Untuk memberikan arah dalam usaha mewujudkan tujuan nasional tersebut, maka MPR telah
menetapkan GBHN sejak tahun 1973, yang pada dasarnya merupakan pola umum
pembangunan nasional dengan rangkaian program-programnya. GBHN dijabarkan dalam
repelita yang berisi program-program konkret yang dilaksanakan dalam kurun waktu 5 tahun.
Pelaksanaan repelita telah dimulai sejak tahun 1969.
Pembangunan nasional yang selalu dikumandangkan tidak terlepas dari Trilogi
Pembangunan. Bunyi Trilogi pembangunan itu adalah sebagai berikut:
 Pemerataan pembangunan dan hasil-hasilnya yang menuju pada terciftanya keadilan
sosial bagi seluruh rakyat;
 Pertumbuhan ekonomi yang cukup tinggi;
 Stabilitas nasional yang sehat dan dinamis.

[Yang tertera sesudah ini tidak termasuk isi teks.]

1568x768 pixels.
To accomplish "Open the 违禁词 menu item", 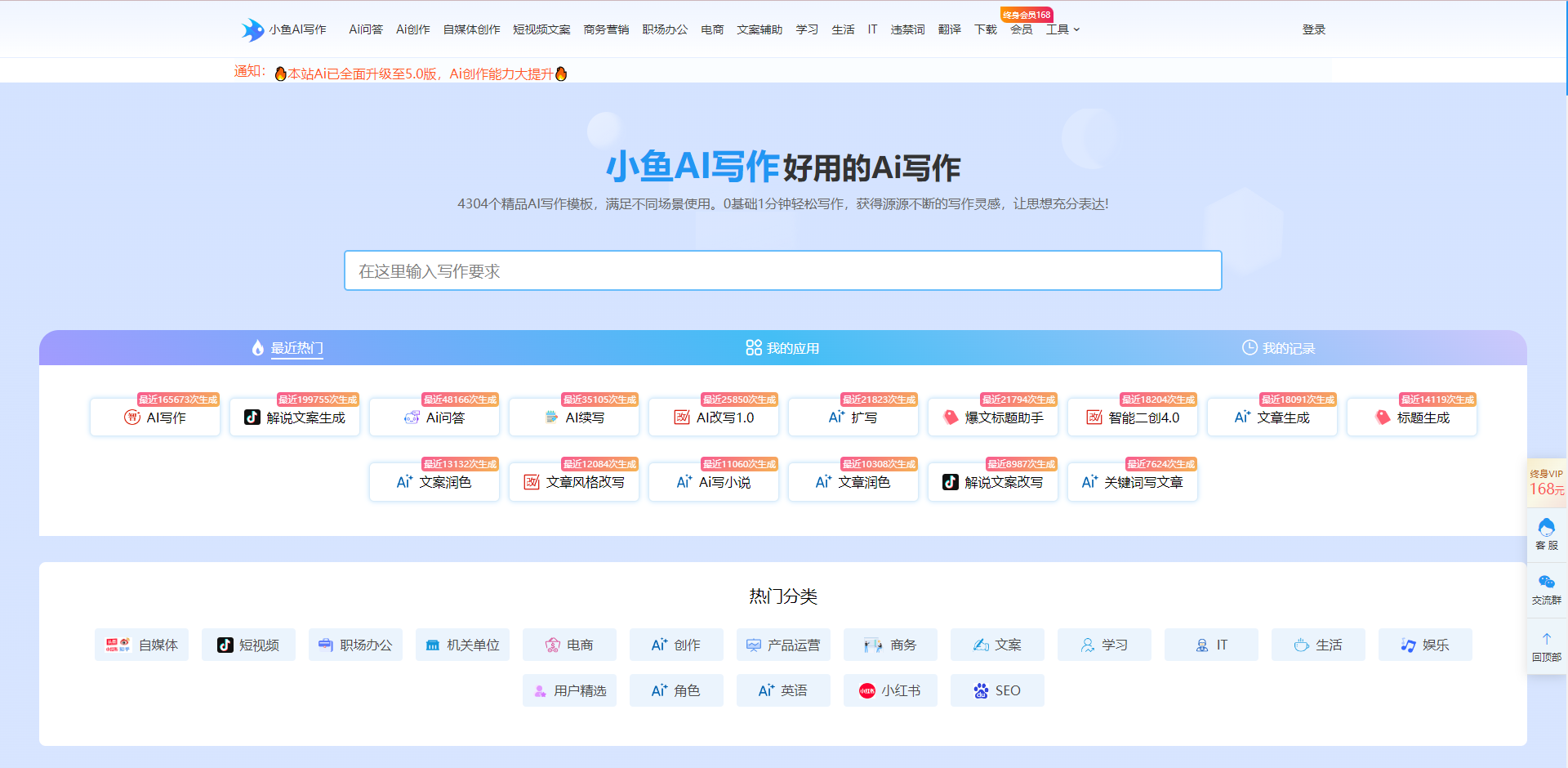I will (x=907, y=29).
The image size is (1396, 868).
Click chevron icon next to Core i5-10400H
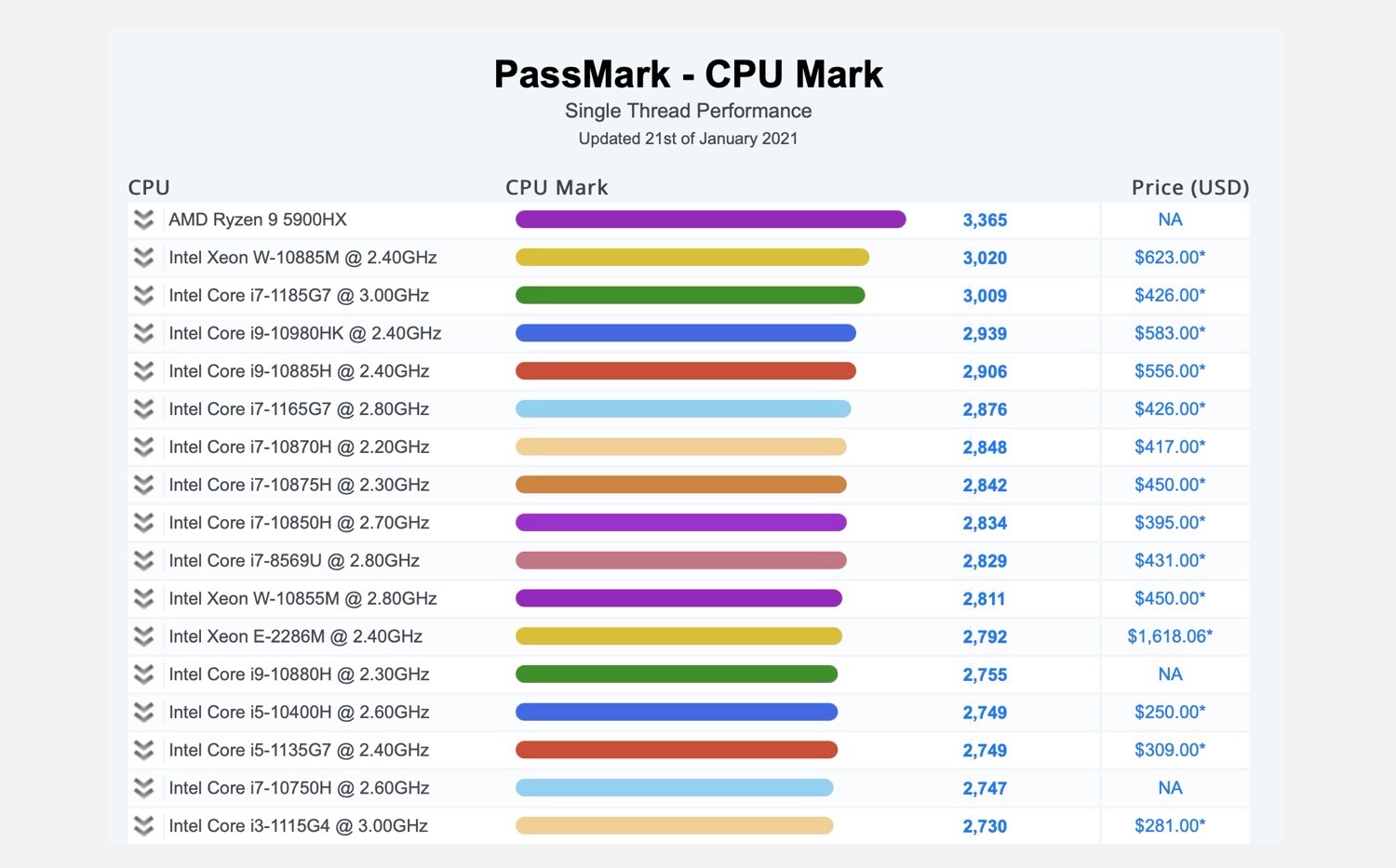[143, 713]
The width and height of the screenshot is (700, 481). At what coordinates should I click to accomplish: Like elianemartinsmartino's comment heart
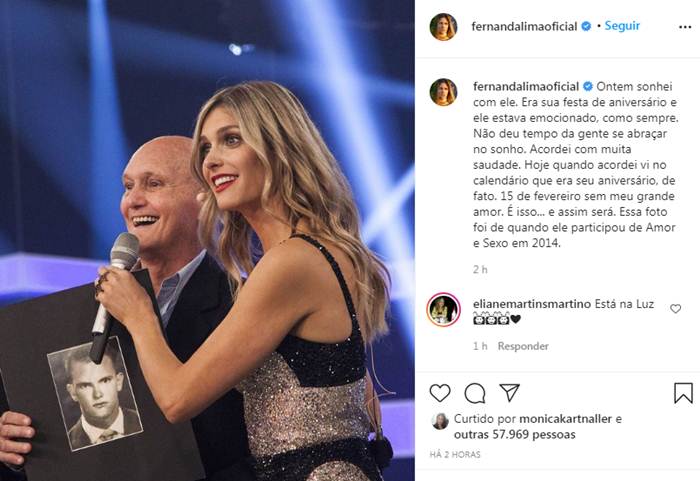click(675, 309)
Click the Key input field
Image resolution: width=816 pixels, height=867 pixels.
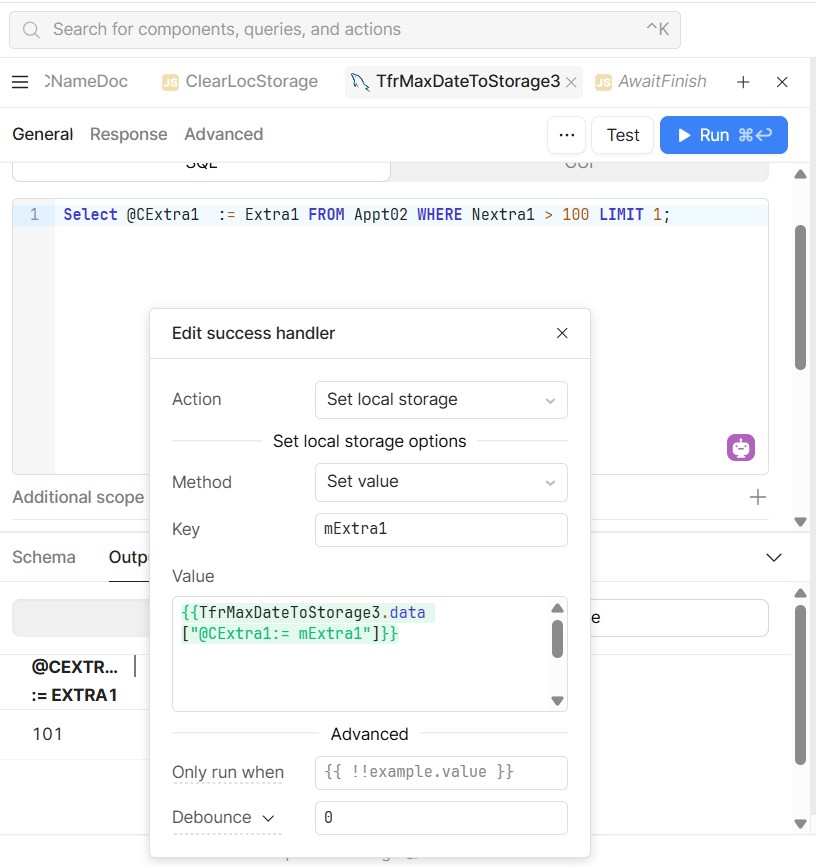(440, 530)
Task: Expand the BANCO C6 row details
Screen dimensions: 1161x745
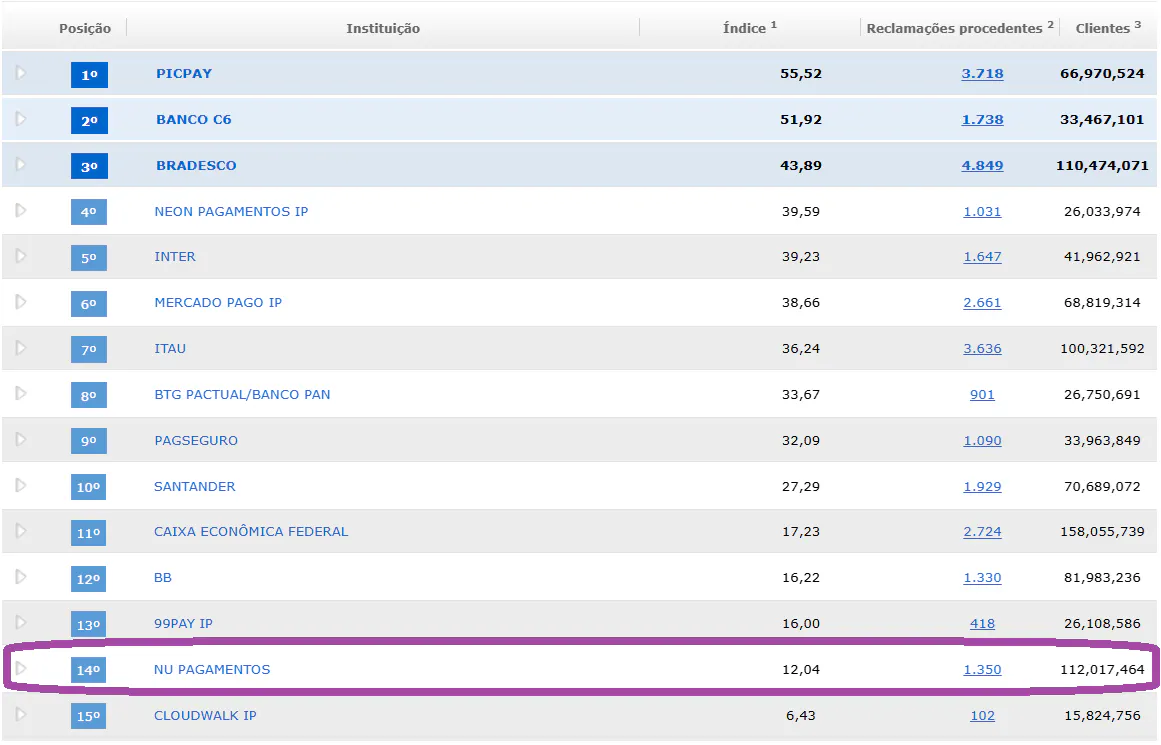Action: (x=21, y=119)
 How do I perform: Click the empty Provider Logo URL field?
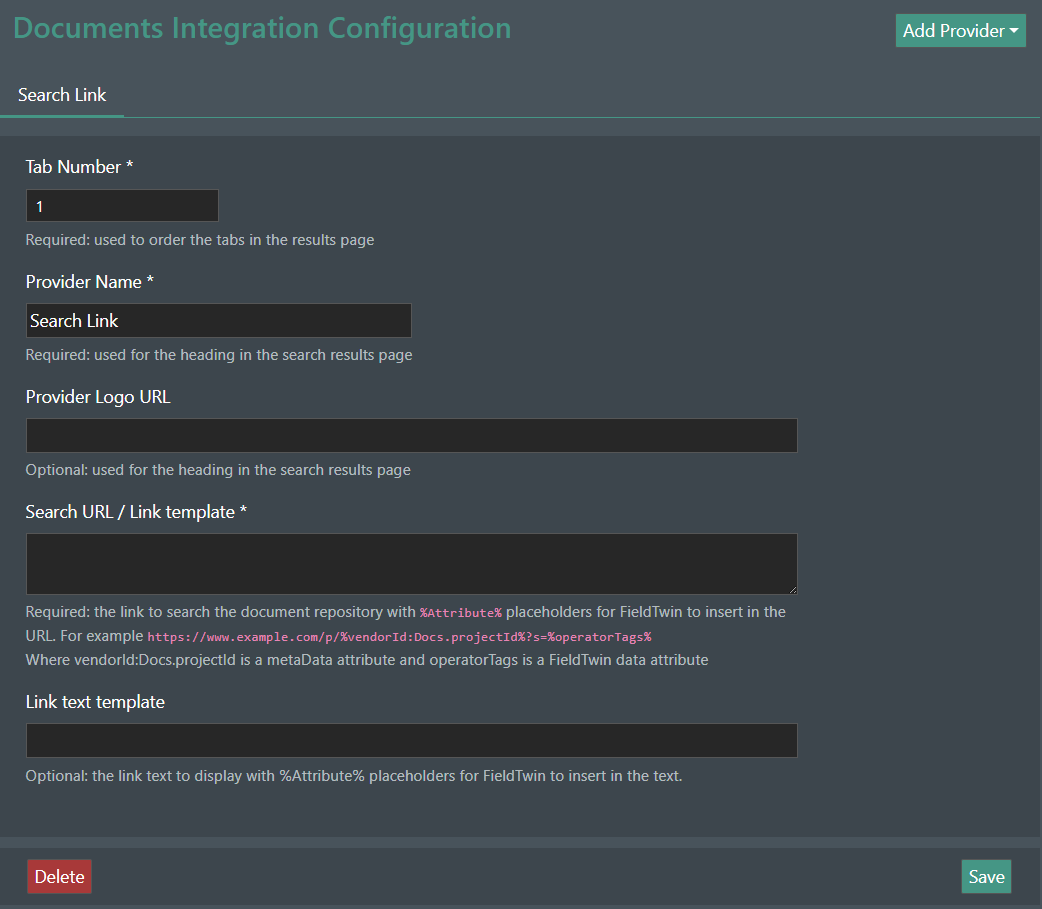tap(411, 435)
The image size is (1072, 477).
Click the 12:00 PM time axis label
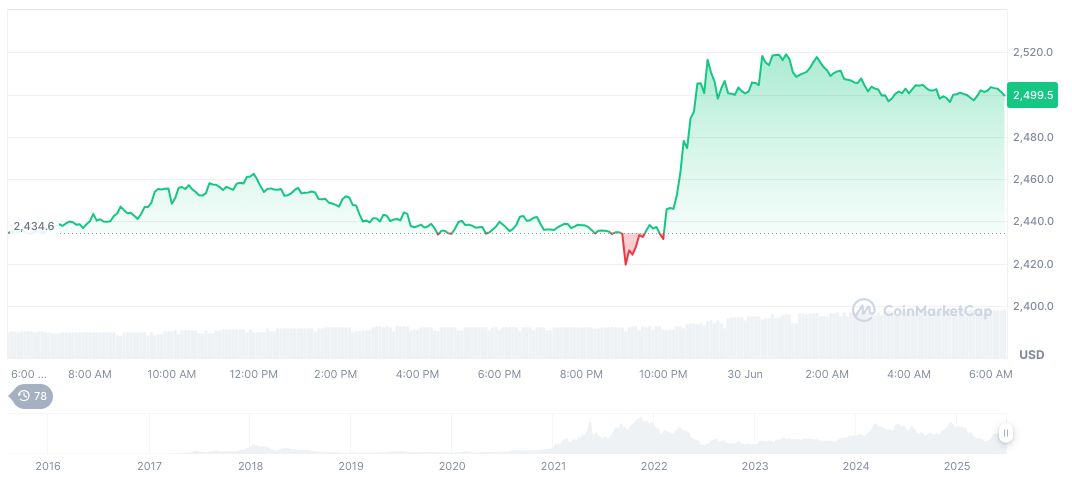click(x=253, y=374)
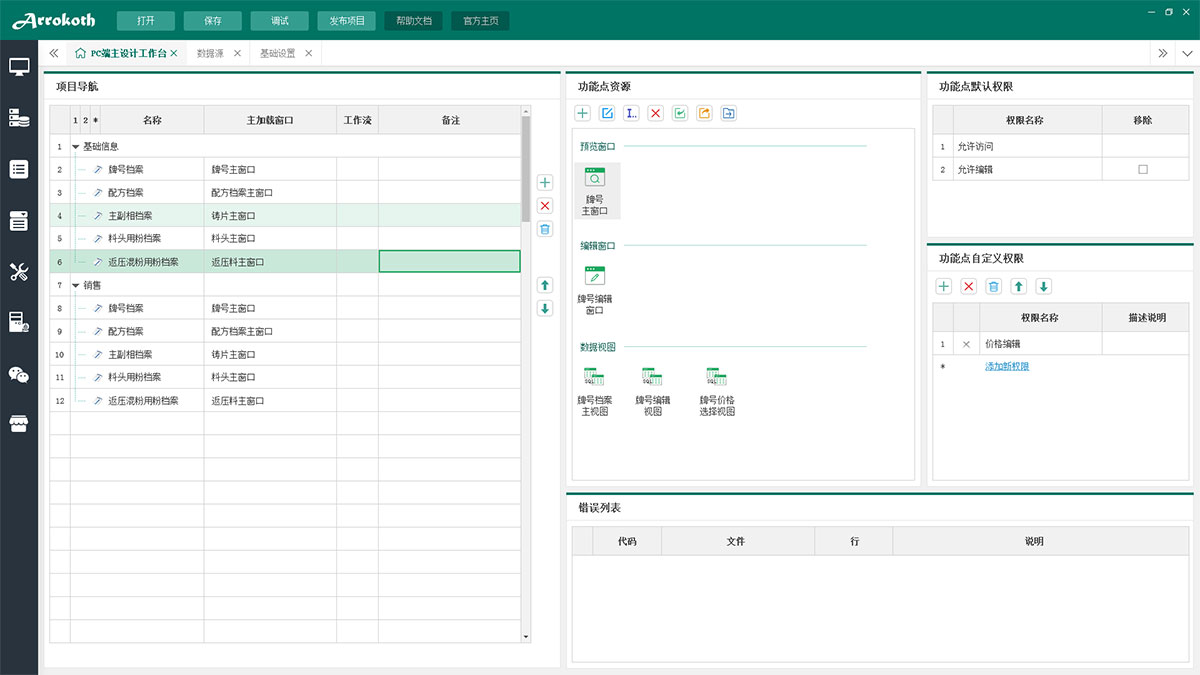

Selain itu dikumandangkan juga bahwa pertumbuhan ekonomi yang cukup tinggi sebagai
pelaksanaan pembangunan tidak akan bermakna apabila tidak diiringi oleh pemerataan
pembangunan. Oleh karena itu, sejak Pelita III Pemerintah Orde baru menetapkan 8 jalur
Pemerataan sebagai berikut:
 Pemerataan pemenuhan kebutuhan pokok rakyat, khususnya pangan, sandang dan
perumahan.
 Pemerataan kesempatan memperoleh pendidikan dan pelayanan kesehatan.
 Pemerataan pembagian pendapatan.
 Pemerataan kesempatan kerja.
 Pemerataan kesempatan berusaha.
 Pemerataan kesempatan berpartisipasi dalam pembangunan, khususnya bagi generasi
muda dan kaum wanita.
 Pemerataan penyebaran pembangunan di seluruh wilayah tanah air.
 Pemerataan kesempatan memperoleh keadilan.